README.md

[![Build Status](https://travis-ci.org/ostinelli/syn.svg?branch=master)](https://travis-ci.org/ostinelli/syn)
[![Hex pm](https://img.shields.io/hexpm/v/syn.svg)](https://hex.pm/packages/syn)


# Syn
**Syn** (short for _synonym_) is a global Process Registry and Process Group manager for Erlang.

## Introduction

##### What is a Process Registry?
A global Process Registry allows registering a process on all the nodes of a cluster with a single Key. Consider this the process equivalent of a DNS server: in the same way you can retrieve an IP address from a domain name, you can retrieve a process from its Key.

Typical Use Case: registering on a system a process that handles a physical device (using its serial number).

##### What is a Process Group?
A global Process Group is a named group which contains many processes, possibly running on different nodes. With the group Name, you can retrieve on any cluster node the list of these processes, or publish a message to all of them. This mechanism allows for Publish / Subscribe patterns.

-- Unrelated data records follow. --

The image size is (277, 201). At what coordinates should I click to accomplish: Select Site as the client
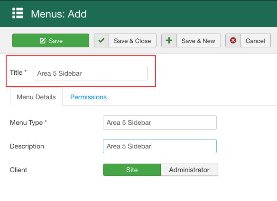coord(132,170)
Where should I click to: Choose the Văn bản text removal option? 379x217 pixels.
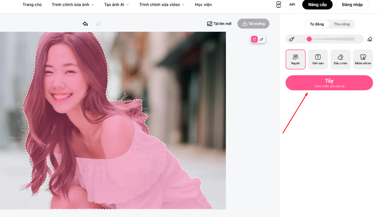point(318,60)
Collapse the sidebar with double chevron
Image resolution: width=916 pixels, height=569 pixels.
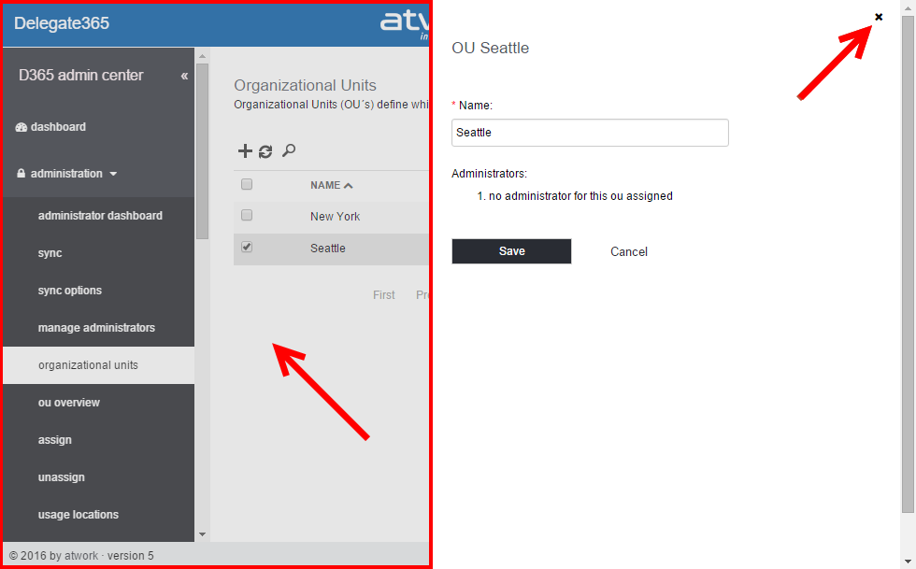pos(184,76)
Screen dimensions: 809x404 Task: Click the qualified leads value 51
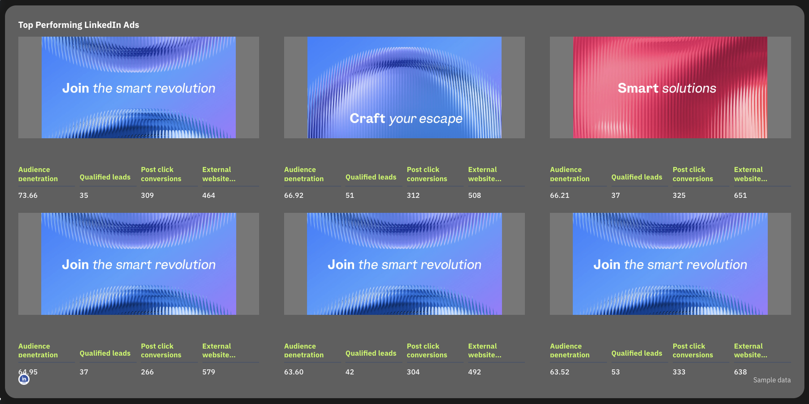click(350, 195)
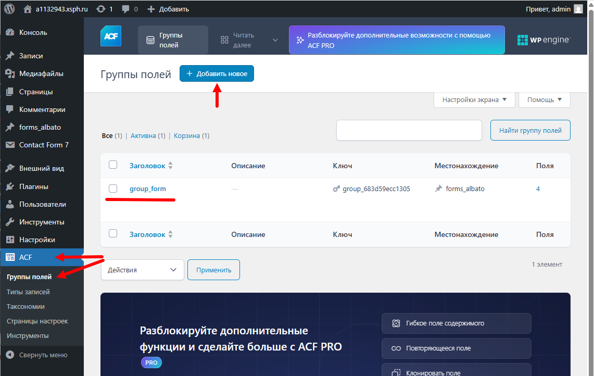Toggle select-all checkbox in table footer

point(113,234)
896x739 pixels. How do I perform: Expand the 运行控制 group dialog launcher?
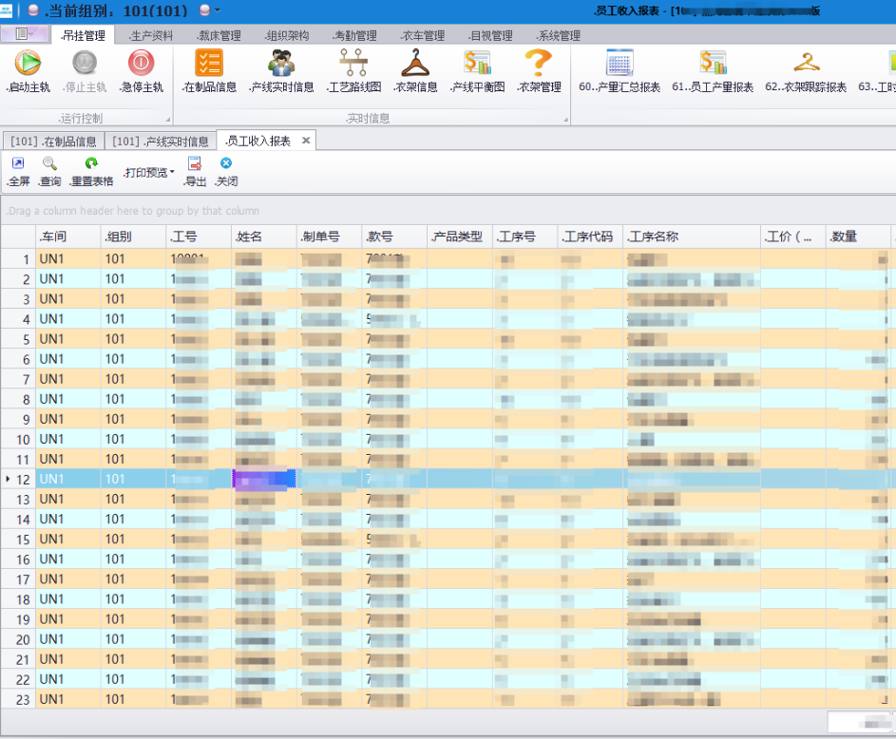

Typical Use Case: a chatroom.

##### What is Syn?
Syn is a Process Registry and Process Group manager that has the following features:

 * Global Process Registry (i.e. a process is uniquely identified with a Key across all the nodes of a cluster).
 * Global Process Group manager (i.e. a group is uniquely identified with a Name across all the nodes of a cluster).
 * Any term can be used as Key and Name.
 * A message can be published to all members of a Process Group (PubSub mechanism).
 * Fast writes.
 * Automatically handles conflict resolution (such as net splits).
 * Configurable callbacks.
 * Processes are automatically monitored and removed from the Process Registry and Process Groups if they die.


## Notes
In any distributed system you are faced with a consistency challenge, which is often resolved by having one master arbiter performing all write operations (chosen with a mechanism of [leader election](http://en.wikipedia.org/wiki/Leader_election)), or through [atomic transactions](http://en.wikipedia.org/wiki/Atomicity_(database_systems)).

Syn was born for applications of the [IoT](http://en.wikipedia.org/wiki/Internet_of_Things) field. In this context, Keys used to identify a process are often the physical object's unique identifier (for instance, its serial or MAC address), and are therefore already defined and unique _before_ hitting the system.  The consistency challenge is less of a problem in this case, since the likelihood of concurrent incoming requests that would register processes with the same Key is extremely low and, in most cases, acceptable.

In addition, write speeds were a determining factor in the architecture of Syn.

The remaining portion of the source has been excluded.